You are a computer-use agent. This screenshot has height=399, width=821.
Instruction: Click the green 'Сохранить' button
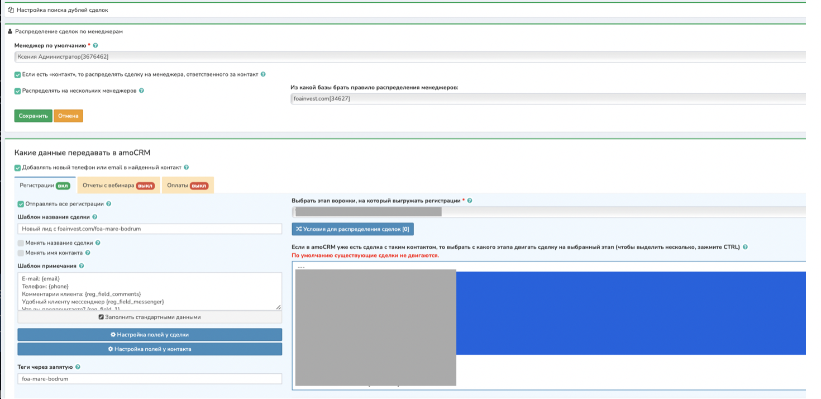[x=33, y=116]
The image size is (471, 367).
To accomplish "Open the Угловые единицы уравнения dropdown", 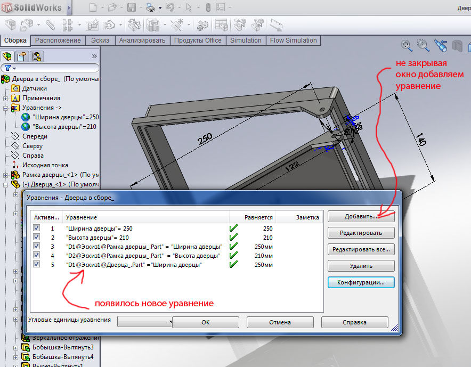I will [x=144, y=321].
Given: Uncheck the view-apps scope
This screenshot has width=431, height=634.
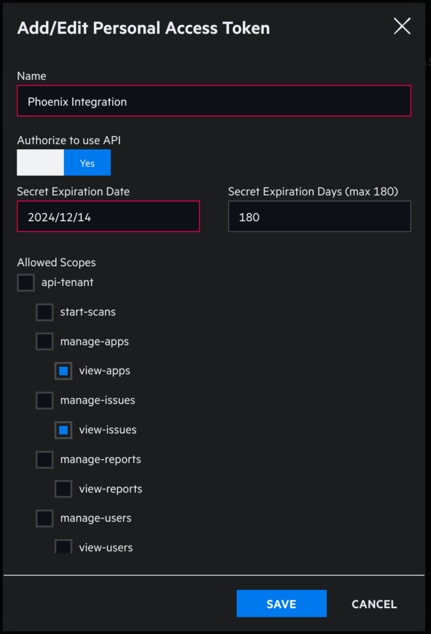Looking at the screenshot, I should click(x=64, y=371).
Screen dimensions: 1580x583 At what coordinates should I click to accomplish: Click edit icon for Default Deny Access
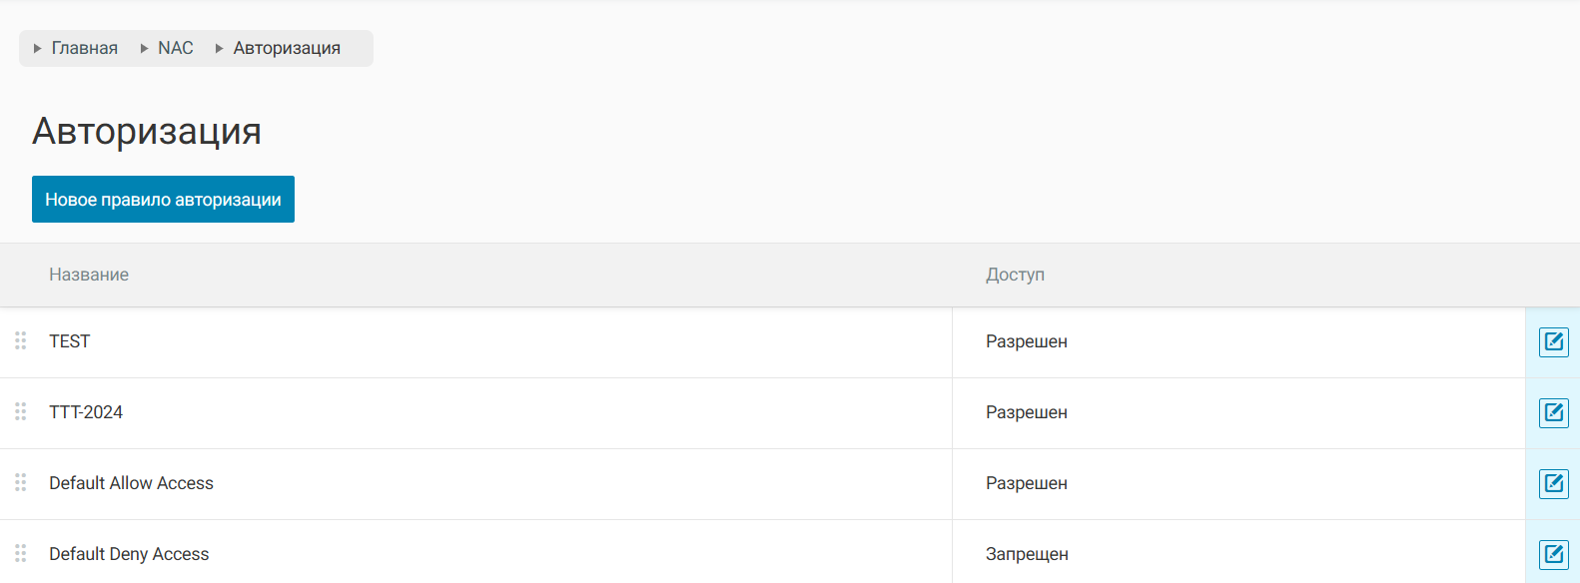tap(1553, 555)
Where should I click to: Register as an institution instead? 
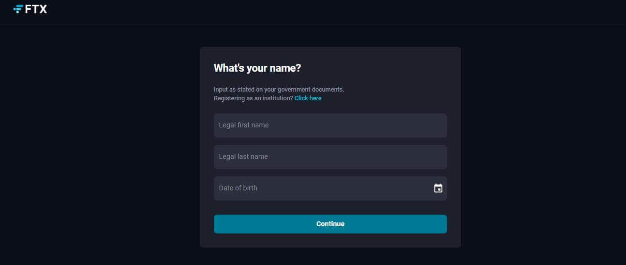point(308,98)
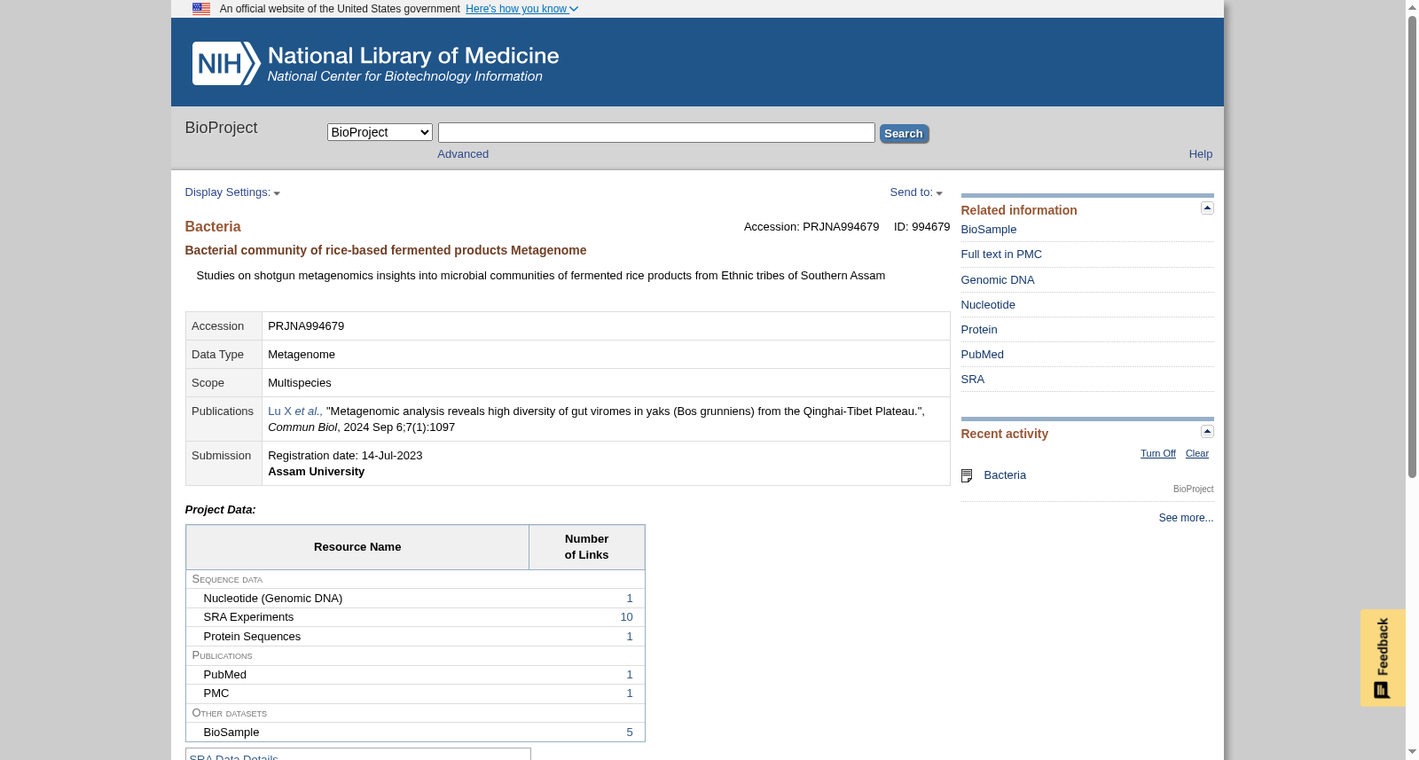Click the scrollbar up arrow
The image size is (1419, 760).
click(1412, 7)
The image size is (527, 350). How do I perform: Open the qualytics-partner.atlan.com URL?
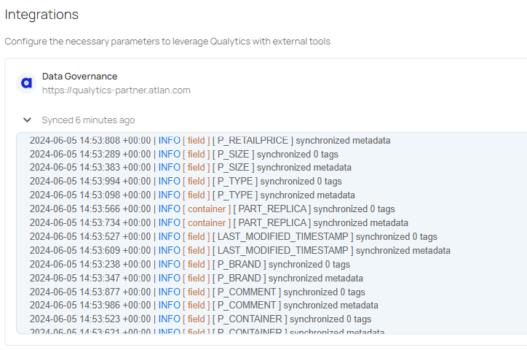click(116, 90)
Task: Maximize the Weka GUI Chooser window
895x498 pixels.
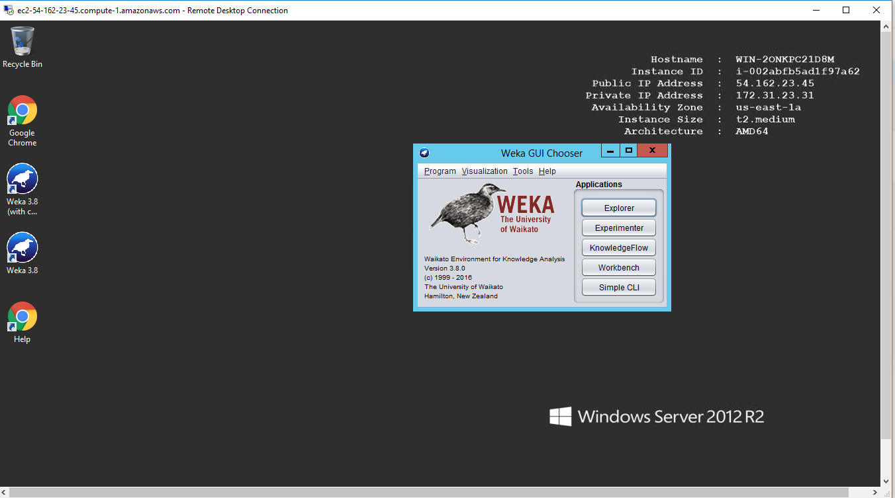Action: click(629, 151)
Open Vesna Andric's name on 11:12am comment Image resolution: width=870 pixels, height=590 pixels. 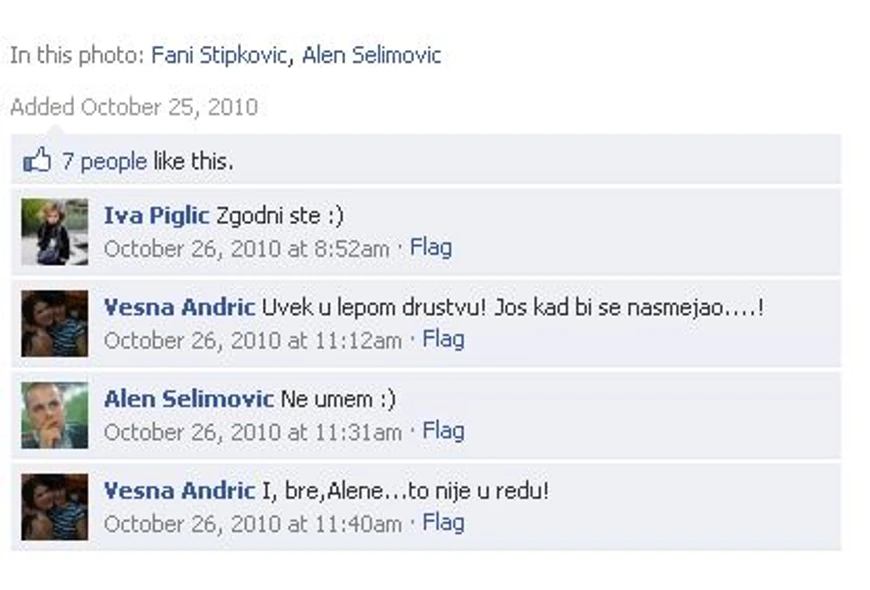coord(179,307)
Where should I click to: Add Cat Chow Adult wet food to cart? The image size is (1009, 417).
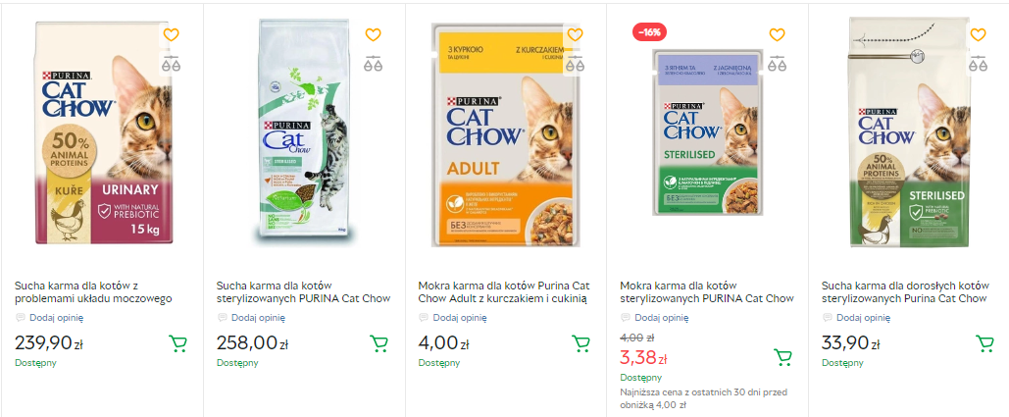tap(580, 343)
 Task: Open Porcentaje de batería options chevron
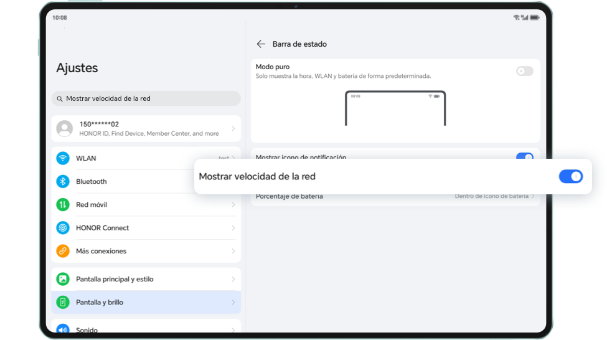pyautogui.click(x=533, y=196)
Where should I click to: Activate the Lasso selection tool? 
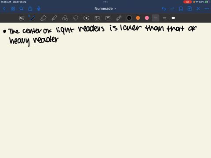point(76,18)
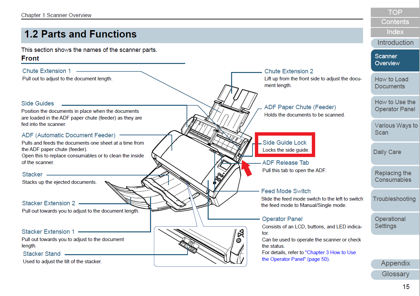Navigate to Replacing the Consumables chapter
This screenshot has width=420, height=296.
point(395,176)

====================

◆ WHAT THE EXERCISE ASKS
Excluding pictures, copy exactly the lines from the line containing "Task: Open Porcentaje" through the last line of the data, inclusive.

◆ ANSWER TO THE EXERCISE
 Task: Open Porcentaje de batería options chevron
pyautogui.click(x=533, y=196)
Where should I click to: Activate the Lasso selection tool? 
point(76,18)
Navigate to Replacing the Consumables chapter
This screenshot has width=420, height=296.
point(395,176)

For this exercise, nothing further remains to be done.